Claire Lunetta ’20, an environmental studies major emphasized the restrictions placed on Cape Town residents. “On Feb. 1, they reduced the amount of water per person, per day, to 13.1 gallons, which is essentially bare minimum for humans,” she said. “[A]fter day zero it is going to be 6.6 gallons a day, per person. Your average American uses about 80 - 100 gallons a day.”

Lunetta also said, “There is something to be said about the difference between Cape Town and our major city, L.A., which has never had enough water,” said Lunetta. “But L.A. has had the infrastructure to bring water, and the financial means to do so.”  L.A., like many cities in California, is under significant water stress.  However, compared to  Cape Town, L.A. has a fairly heterogeneous water profile. According to research published by the Public Policy Institute of California,  the state’s water supply is “variable and diverse.” 

Nevertheless, as climate change and other stressors make their impact, L.A. and other vulnerable areas might need to prepare for increasingly uncertain water sources.  
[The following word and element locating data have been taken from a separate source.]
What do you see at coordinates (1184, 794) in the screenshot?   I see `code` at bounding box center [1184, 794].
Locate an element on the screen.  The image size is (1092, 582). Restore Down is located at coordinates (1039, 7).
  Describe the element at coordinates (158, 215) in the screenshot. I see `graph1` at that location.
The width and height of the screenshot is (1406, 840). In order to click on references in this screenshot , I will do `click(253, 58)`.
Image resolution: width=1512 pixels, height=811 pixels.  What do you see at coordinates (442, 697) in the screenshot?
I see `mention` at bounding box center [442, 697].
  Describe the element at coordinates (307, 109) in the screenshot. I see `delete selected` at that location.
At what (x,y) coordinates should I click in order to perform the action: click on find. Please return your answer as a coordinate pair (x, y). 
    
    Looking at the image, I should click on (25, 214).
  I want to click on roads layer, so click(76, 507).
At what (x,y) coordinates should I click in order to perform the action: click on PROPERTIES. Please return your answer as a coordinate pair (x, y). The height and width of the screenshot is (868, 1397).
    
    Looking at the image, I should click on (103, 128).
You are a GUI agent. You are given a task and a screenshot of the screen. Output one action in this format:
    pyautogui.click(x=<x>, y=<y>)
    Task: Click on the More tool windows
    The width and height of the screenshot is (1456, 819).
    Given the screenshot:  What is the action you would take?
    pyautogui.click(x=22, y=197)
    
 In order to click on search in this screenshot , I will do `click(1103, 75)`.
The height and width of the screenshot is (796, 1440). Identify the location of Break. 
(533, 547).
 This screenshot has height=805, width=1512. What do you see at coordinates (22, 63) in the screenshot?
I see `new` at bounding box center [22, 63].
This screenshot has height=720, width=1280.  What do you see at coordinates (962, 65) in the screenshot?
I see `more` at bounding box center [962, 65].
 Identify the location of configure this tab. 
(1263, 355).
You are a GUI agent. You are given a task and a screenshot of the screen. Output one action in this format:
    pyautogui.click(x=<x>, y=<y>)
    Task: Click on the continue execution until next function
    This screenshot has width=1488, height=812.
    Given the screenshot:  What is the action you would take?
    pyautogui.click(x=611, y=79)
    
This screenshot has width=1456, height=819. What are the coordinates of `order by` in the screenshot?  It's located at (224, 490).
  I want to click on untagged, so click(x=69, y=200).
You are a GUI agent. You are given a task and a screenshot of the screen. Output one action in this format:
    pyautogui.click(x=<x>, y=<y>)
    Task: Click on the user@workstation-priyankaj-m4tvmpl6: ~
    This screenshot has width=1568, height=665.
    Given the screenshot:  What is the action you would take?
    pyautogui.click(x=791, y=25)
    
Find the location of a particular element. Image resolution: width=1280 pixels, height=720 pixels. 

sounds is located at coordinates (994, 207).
Some have suggested that extreme scarcity will soon become a new way of life for those living in Cape Town and other drought-prone regions. Professor Kebbede agreed. “South Africa is already experiencing decreasing rainfall,” he said, “and dry spells are likely to get worse as the century advances. South Africa is not the only country that is facing a water deficient future. Over thirty African nations could face extreme water stress before mid-century.”